In general, ODE solvers can't be expected to maintain invariants of the ODE
system, such as periodicity. This is typically handled by choosing a solver
that maintains such invariants by construction, e.g., symplectic methods for
Hamiltonian systems conserve symplectic 2-form. Adding many floating-point
numbers together causes serious problems only in relatively rare cases,
unlikely to occur here (e.g., see Higham's accuracy and stability book).

If I were to guess, the issue is maybe here
([https://github.com/imeckler/diffgeo/blob/master/Main.elm#L45...](https://github.com/imeckler/diffgeo/blob/master/Main.elm#L458)),
where the direction change is applied when the key is pressed, which means
that the direction change doesn't happen inside the ODE itself: in effect this
might be solving "go straight-tiny turn-go straight-tiny turn...", which would
not be periodic even with perfectly exact solutions. If this is the case, this
is like applying a first-order splitting method in which turns are handled
with the forward Euler method, which would be quite inaccurate.

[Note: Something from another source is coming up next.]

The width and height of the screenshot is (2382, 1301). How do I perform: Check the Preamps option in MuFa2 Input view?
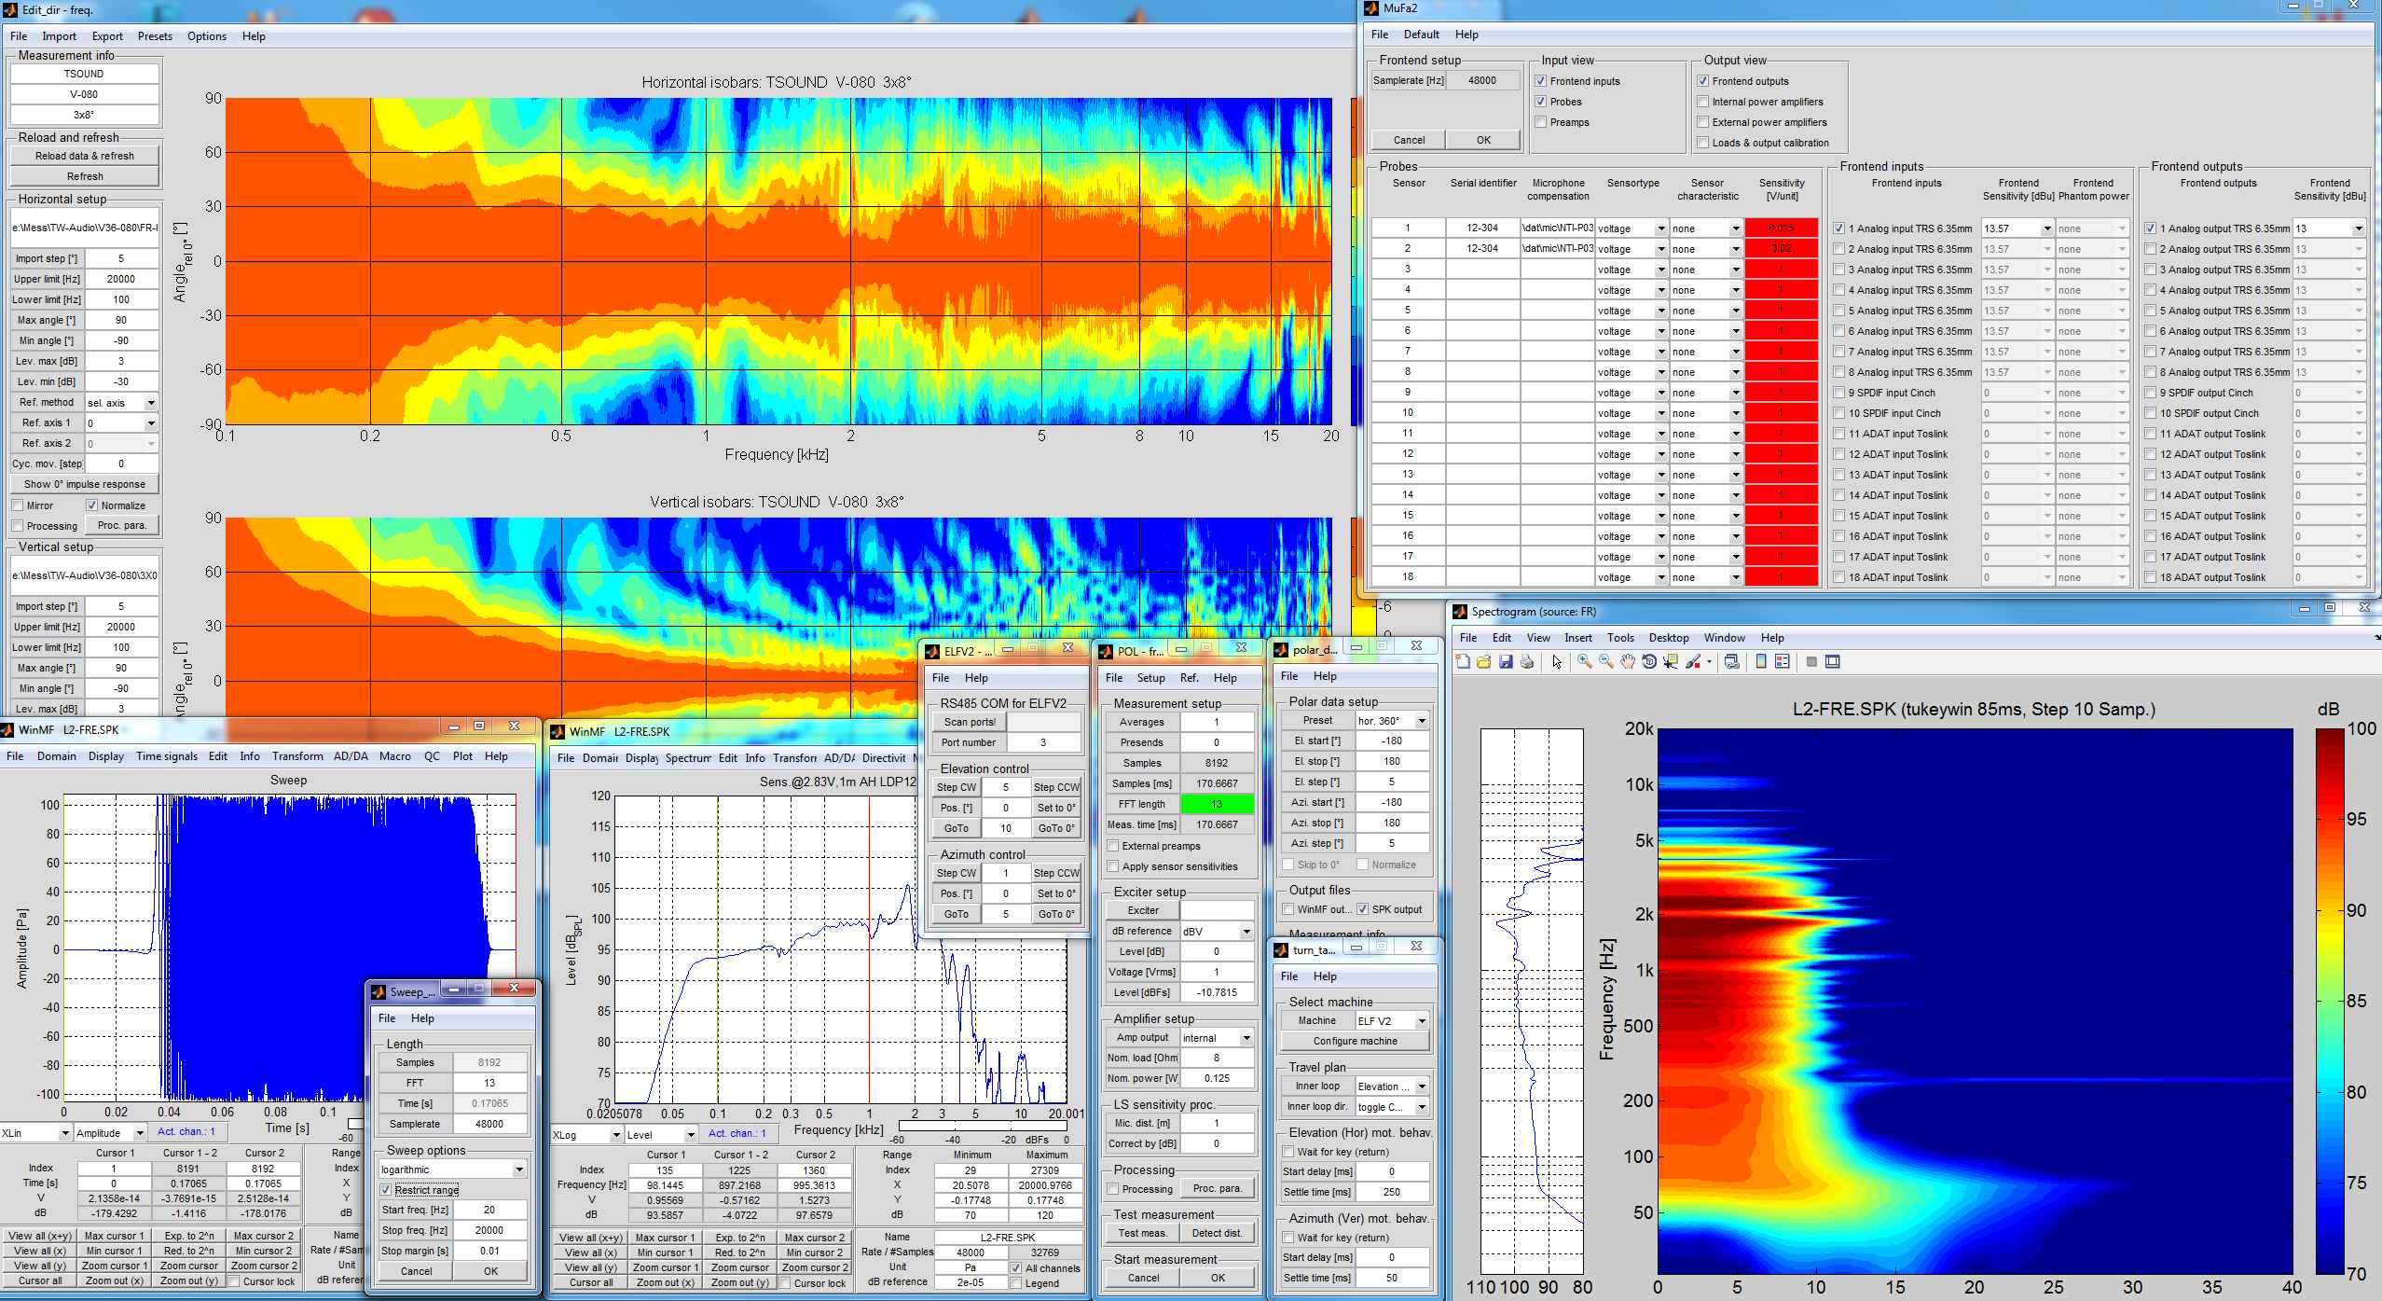click(x=1540, y=122)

An extra source of error would be a positive Lyapunov exponent of the geodesic
flow. When it is positive, the errors in the geodesic ODE solutions
accumulate, causing exponentially large (in time) changes, meaning that the
accumulated errors are much more noticeable than in geometries with non-
positive Lyapunov exponents of geodesics (e.g., flat geometry would have
smaller errors).

That said, it's not clear that you should actually expect to get periodic case
in every case like this. I just kind of assumed they would be periodic based
on how close they got. Still, flat circles seem to deviate after about half a
dozen orbits. ( _Edit:_ With a bit of further experimenting, it seems curves
in the hyperbolic upper half-plane that constantly turn should be periodic, so
there's probably a bug.)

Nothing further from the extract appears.